This week, we had an additional meeting with Professor Kim because there weren’t any mandatory lab meetings due to the ethics discussion, and we also wanted to inform him about our progress after the interim demo.
For the item recognition part, I had to increase the item classification accuracy. For the interim demo, the previous model I implemented had 58% item classification accuracy. However, after the discussion during the interim demo, I have realized that I needed to increase the recognition accuracy by a significant amount. While I initially thought that the 60% accuracy was acceptable (and 50% accuracy for the MVP), as the user can manually type the item information whenever the wrong item suggestion is given, I also agreed with the fact that higher accuracy is desirable to decrease the user burden. I had to completely change the model and the better model that I was able to find was the VGG16 CNN model (For more information of VGG16 model: VGG16 Paper and Blog post). This model was provided by the Python Tensorflow and Keras, so I coded and trained the newly implemented VGG16 model.
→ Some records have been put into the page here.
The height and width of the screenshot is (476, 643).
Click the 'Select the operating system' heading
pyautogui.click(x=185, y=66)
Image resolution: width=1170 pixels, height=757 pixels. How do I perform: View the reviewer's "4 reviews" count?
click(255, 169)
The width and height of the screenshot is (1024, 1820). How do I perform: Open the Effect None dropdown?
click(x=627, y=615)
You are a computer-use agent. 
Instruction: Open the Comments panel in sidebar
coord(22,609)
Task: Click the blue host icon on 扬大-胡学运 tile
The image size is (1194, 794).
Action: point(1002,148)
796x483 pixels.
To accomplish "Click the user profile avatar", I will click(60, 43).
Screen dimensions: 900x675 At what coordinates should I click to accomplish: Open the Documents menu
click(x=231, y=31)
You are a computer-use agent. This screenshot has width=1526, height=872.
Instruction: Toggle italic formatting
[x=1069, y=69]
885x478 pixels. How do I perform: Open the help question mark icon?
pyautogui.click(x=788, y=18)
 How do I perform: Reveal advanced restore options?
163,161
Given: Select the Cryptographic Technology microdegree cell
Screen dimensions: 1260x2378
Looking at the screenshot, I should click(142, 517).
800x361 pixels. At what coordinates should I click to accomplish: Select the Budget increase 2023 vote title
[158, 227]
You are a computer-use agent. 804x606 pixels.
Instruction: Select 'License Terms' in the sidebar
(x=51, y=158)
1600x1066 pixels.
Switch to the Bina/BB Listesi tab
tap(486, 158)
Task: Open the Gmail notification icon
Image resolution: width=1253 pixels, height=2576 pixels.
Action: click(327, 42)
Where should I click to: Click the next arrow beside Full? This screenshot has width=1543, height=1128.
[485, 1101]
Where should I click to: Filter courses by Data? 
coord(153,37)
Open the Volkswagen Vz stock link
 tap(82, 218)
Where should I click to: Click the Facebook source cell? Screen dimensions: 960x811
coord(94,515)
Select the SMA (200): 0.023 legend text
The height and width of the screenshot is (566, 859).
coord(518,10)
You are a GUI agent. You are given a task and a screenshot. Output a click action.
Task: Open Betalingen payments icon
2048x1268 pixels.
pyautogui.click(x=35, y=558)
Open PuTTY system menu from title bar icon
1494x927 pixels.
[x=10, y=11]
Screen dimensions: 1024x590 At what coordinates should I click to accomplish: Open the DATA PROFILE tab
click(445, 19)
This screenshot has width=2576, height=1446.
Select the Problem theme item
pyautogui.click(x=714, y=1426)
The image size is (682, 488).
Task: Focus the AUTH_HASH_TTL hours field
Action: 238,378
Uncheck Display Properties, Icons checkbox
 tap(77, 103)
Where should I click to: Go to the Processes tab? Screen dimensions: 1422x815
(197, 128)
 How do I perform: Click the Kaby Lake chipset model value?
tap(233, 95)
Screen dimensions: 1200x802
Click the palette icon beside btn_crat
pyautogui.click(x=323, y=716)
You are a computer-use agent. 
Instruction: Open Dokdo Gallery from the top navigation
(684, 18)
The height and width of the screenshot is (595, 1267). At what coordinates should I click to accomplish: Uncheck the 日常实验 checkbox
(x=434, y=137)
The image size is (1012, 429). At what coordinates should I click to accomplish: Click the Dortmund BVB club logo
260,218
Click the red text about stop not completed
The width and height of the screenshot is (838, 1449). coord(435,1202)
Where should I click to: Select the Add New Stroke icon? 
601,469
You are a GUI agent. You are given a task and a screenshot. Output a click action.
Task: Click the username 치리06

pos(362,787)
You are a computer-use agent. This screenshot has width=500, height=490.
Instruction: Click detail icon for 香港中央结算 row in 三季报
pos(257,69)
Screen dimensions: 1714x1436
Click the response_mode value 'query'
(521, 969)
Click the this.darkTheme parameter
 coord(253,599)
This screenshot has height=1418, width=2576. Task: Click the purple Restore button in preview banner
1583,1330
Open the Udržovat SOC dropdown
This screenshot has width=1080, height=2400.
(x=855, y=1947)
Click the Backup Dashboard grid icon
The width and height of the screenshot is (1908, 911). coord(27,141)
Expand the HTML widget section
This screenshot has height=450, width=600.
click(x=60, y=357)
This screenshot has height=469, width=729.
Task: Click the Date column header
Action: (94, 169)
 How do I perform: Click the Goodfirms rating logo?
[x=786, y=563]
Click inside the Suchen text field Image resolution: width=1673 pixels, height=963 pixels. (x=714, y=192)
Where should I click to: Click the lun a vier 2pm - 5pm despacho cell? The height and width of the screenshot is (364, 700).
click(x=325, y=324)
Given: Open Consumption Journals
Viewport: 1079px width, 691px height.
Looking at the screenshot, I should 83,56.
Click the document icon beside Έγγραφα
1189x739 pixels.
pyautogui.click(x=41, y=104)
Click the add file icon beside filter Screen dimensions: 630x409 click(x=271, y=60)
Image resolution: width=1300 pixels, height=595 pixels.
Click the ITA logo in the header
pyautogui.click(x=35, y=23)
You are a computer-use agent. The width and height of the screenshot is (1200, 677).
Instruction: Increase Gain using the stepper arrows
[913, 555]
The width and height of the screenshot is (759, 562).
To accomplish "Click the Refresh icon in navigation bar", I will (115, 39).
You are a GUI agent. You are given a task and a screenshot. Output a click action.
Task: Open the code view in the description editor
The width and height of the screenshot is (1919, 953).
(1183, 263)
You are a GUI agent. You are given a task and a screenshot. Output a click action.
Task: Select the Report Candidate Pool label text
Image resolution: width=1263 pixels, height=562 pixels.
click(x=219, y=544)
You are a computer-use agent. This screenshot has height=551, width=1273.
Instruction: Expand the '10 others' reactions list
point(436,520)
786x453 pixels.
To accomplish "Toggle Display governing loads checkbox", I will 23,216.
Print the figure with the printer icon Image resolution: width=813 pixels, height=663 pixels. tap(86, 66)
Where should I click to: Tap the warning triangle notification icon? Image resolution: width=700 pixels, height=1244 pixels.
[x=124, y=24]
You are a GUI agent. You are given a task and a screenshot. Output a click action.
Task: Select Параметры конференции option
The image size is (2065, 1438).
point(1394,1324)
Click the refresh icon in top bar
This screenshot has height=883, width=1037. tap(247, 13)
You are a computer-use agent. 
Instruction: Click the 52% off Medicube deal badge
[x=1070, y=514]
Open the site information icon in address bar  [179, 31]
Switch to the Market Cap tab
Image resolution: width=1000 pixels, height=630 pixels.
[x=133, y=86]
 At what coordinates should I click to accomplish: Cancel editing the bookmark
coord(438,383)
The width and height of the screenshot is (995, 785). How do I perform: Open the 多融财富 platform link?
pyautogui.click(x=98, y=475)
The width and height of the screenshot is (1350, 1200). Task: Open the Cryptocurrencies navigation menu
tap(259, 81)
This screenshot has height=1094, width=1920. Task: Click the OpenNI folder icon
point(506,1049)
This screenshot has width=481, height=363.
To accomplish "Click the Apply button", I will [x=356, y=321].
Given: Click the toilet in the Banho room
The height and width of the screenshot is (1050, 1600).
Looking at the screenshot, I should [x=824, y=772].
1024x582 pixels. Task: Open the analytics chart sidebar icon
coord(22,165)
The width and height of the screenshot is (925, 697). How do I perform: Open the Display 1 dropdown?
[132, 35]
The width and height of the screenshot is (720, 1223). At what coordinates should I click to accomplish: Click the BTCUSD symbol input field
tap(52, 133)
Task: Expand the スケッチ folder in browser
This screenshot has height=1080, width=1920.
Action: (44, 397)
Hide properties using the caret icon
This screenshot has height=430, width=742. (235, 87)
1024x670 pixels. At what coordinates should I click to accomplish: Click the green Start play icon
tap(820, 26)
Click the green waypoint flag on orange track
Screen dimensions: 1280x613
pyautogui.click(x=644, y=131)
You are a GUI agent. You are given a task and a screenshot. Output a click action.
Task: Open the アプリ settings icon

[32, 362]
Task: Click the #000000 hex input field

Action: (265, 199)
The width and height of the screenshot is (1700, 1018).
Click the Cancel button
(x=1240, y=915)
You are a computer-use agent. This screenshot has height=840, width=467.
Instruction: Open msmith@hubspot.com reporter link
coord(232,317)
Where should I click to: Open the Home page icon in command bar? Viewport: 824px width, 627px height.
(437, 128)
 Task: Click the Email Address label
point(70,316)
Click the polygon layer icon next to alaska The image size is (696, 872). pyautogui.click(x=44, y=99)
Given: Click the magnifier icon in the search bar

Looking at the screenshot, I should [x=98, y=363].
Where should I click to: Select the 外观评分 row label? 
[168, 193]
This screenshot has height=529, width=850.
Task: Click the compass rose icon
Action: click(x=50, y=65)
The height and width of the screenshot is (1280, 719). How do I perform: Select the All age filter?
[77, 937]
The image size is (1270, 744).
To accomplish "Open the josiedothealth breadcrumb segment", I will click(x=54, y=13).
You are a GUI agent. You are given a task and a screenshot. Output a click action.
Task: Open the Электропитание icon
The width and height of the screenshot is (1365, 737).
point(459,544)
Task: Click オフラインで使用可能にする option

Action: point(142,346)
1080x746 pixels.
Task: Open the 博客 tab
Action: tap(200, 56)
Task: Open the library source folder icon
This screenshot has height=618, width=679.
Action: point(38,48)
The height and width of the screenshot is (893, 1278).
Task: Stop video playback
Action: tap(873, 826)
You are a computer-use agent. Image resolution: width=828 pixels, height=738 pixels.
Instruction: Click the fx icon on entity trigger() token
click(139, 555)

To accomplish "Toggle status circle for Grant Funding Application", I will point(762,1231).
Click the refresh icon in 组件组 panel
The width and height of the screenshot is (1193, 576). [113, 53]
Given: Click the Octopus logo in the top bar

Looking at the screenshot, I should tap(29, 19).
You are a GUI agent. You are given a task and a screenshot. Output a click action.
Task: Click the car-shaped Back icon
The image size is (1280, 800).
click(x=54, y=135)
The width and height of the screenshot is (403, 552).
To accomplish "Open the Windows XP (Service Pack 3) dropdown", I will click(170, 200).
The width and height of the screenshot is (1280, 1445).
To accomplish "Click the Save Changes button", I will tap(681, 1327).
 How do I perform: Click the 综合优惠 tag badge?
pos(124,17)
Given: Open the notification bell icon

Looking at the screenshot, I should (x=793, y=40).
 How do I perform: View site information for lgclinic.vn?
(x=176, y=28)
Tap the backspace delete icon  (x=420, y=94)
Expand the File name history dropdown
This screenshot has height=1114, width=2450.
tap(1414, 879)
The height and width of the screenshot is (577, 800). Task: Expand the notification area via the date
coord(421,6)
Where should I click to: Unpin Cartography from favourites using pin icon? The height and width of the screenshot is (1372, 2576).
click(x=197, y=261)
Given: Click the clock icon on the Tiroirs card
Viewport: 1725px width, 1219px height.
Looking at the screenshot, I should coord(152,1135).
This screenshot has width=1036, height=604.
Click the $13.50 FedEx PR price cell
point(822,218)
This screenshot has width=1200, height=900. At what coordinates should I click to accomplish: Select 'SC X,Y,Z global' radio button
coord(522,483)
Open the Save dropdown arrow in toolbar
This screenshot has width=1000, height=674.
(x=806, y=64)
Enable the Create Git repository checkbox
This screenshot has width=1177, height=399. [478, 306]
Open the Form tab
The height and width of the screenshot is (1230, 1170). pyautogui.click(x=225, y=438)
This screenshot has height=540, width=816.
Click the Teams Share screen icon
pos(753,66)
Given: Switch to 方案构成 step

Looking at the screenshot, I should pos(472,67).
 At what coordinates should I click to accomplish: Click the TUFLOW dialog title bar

I also had to change the dimension of the images from 256 x 256 to 224 x 224 because the initial convolution layer takes in the 224 x 224 image and the 224 x 224 dimension is widely used in machine learning models for image classification. Another step I also took to increase the accuracy was to have a validation set. With the validation set, I could find the best hyperparameter, which was the number of epochs to train the model. I stopped the number of epochs to train when the validation accuracy and validation loss gets converged. Among 50 epochs, which took way long time, I was able to find the accuracy got converged around 15 epochs, so I stopped training there.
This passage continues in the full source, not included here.